**ENTRIES PROVIDED**
[START]

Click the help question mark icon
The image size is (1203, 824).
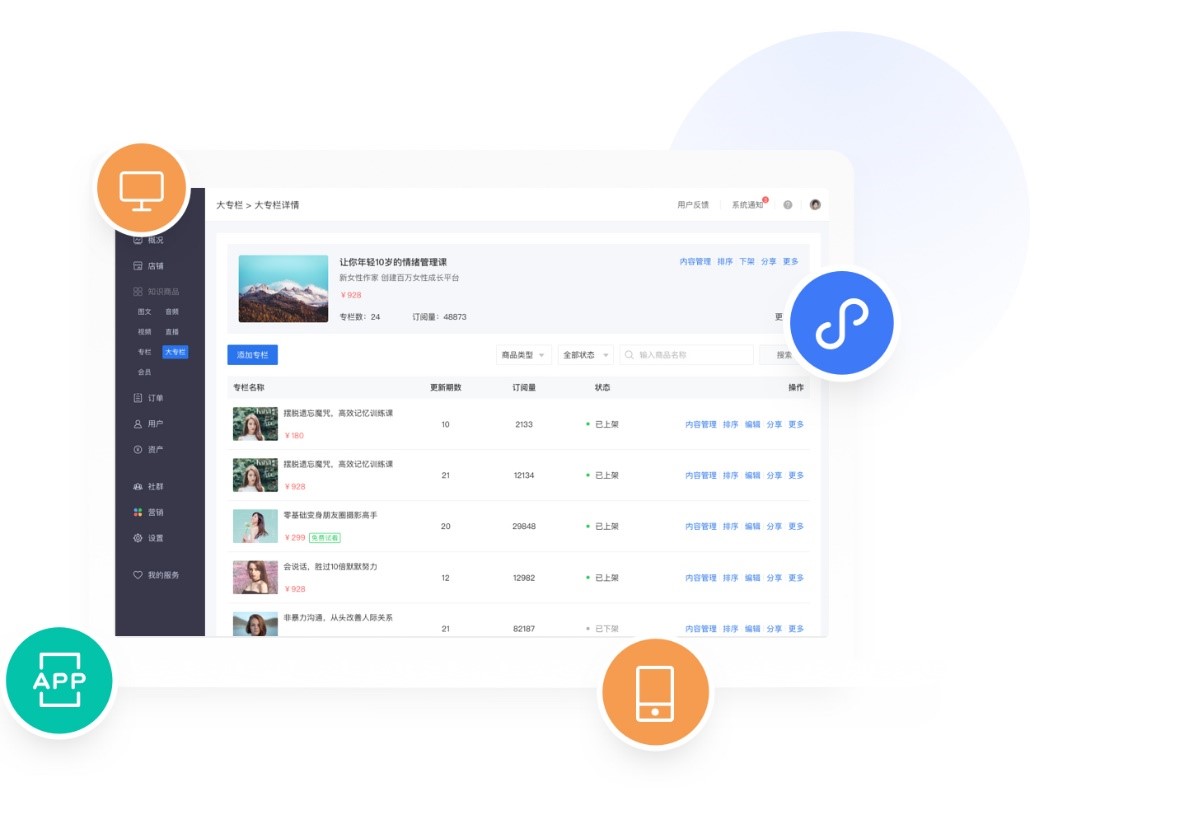click(x=788, y=205)
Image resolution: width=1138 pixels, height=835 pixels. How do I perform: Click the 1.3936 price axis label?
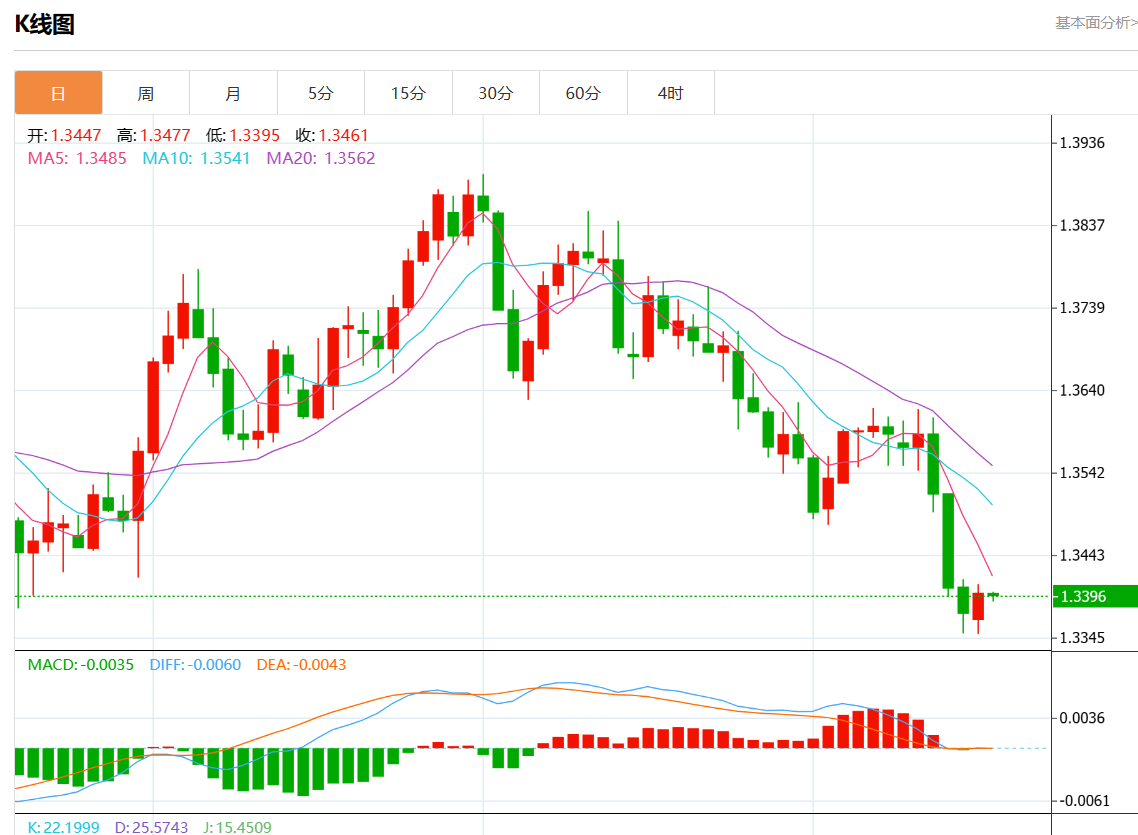coord(1082,142)
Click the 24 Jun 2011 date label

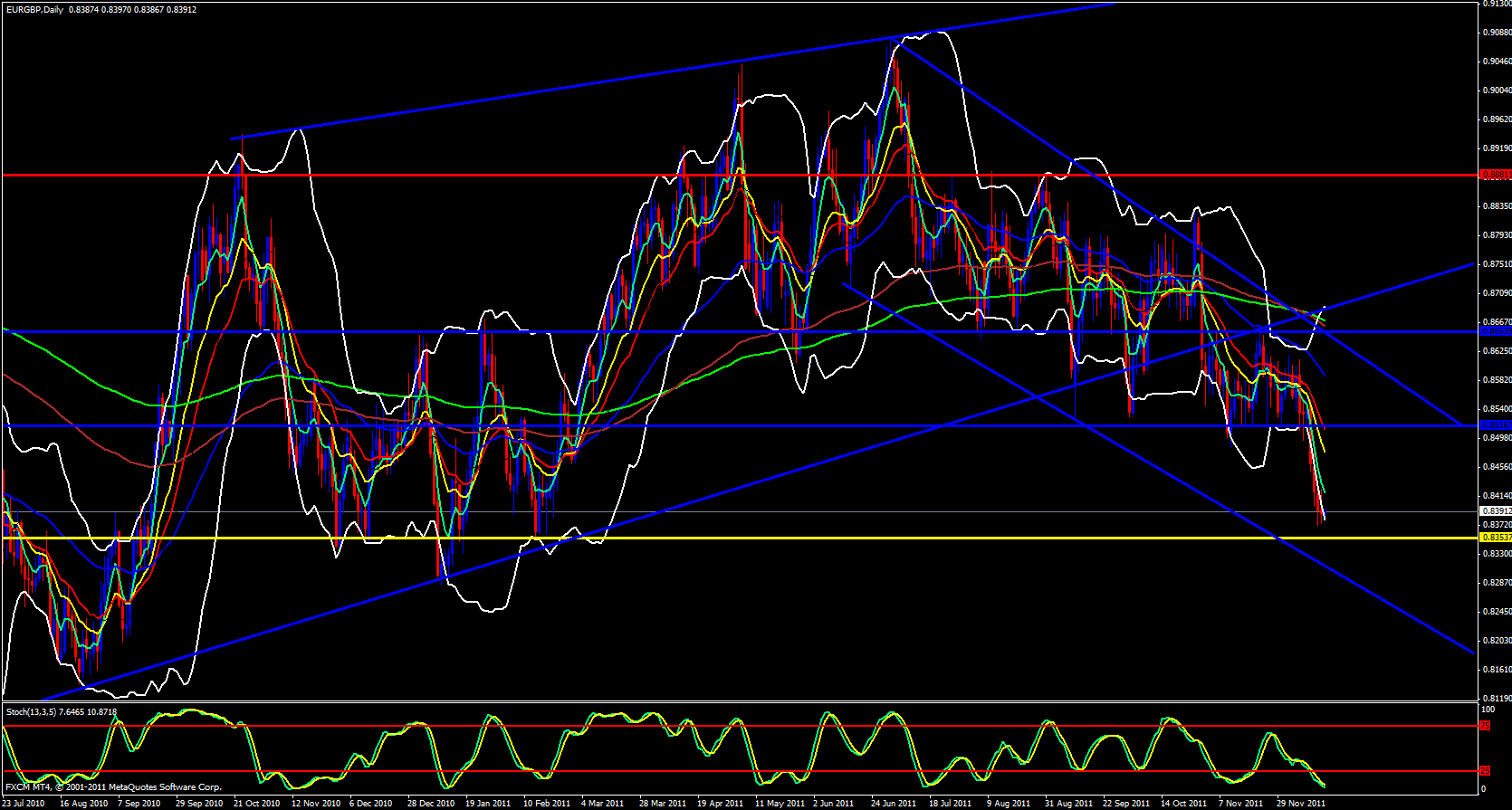point(894,803)
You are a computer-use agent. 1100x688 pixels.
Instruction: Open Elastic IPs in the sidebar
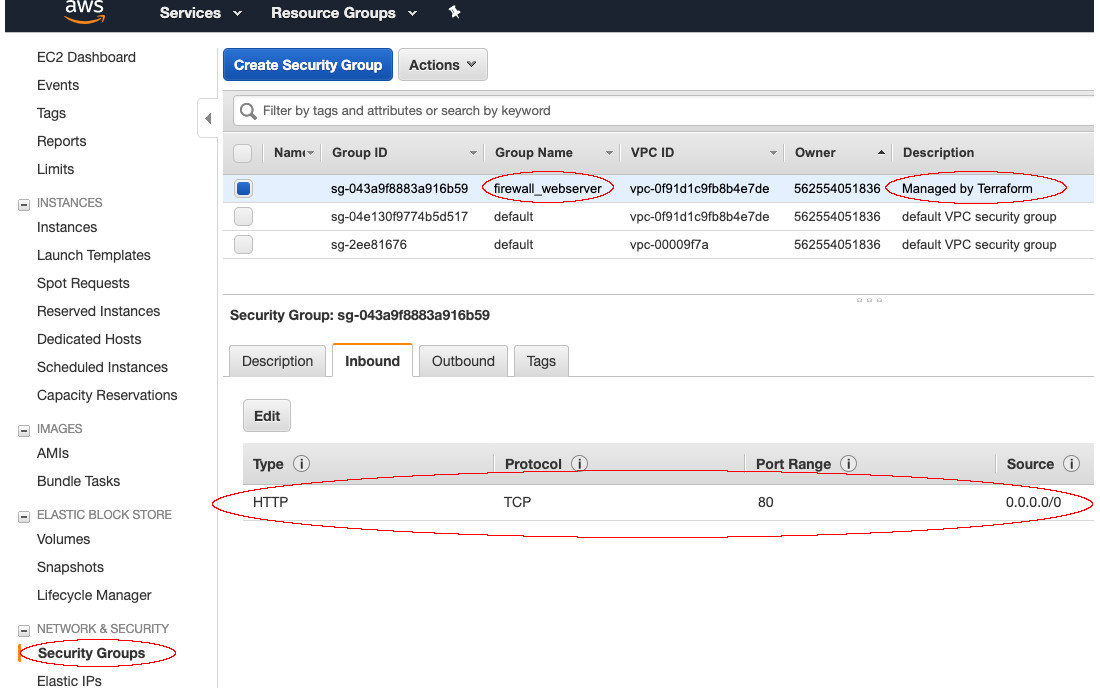pyautogui.click(x=70, y=680)
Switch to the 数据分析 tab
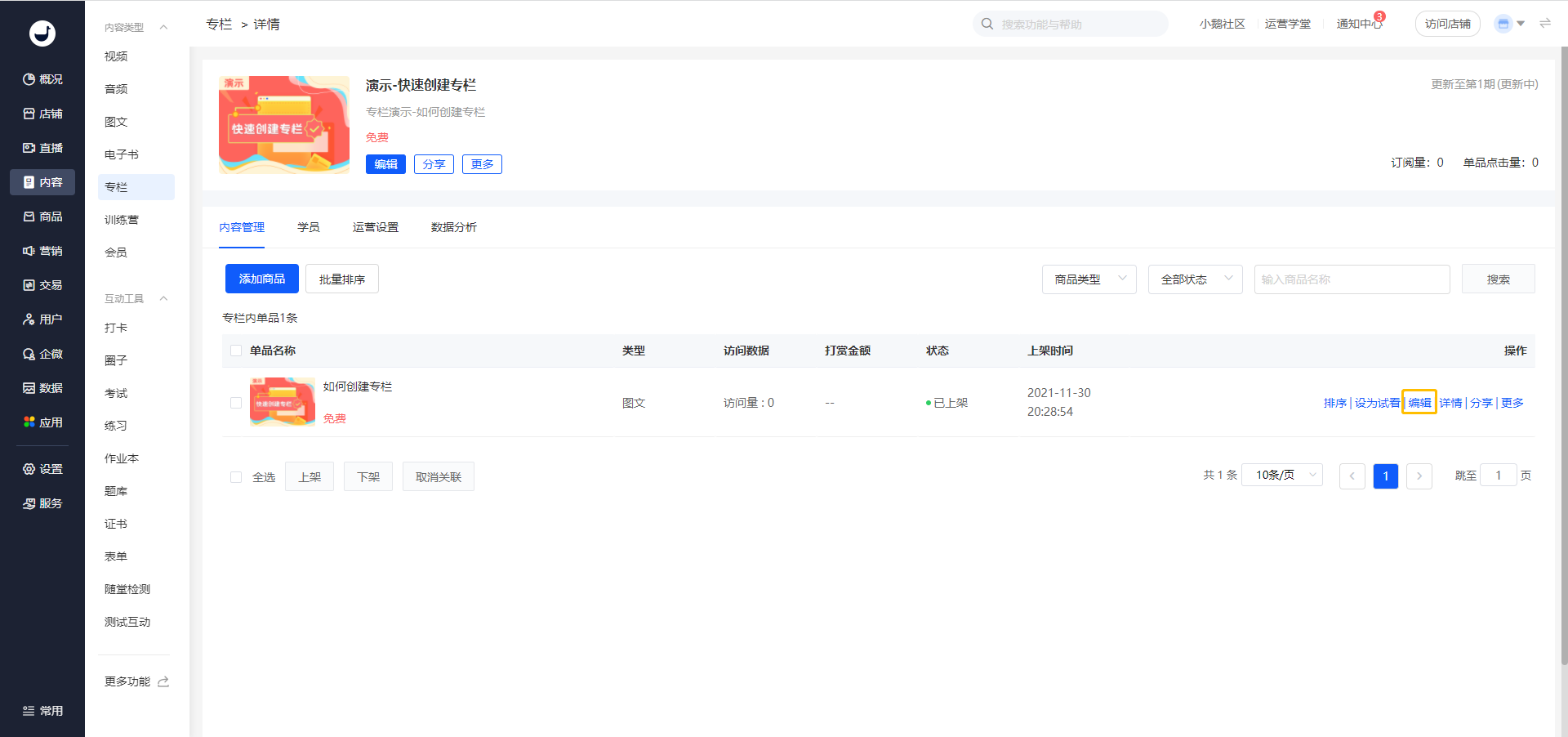 click(453, 227)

[END]

**SHORT TASK**
Rewrite the records above as a numbered list, one line per entry, skipping blank lines and leaving out the pictures.

**WRITTEN ANSWER**
1. Click the help question mark icon
2. The image size is (1203, 824).
3. click(x=788, y=205)
4. Image resolution: width=1138 pixels, height=835 pixels. How do I perform: Click the 1.3936 price axis label?
5. coord(1082,142)
6. Click the 24 Jun 2011 date label
7. point(894,803)
8. You are a computer-use agent. 1100x688 pixels.
9. Instruction: Open Elastic IPs in the sidebar
10. pyautogui.click(x=70, y=680)
11. Switch to the 数据分析 tab
12.  click(453, 227)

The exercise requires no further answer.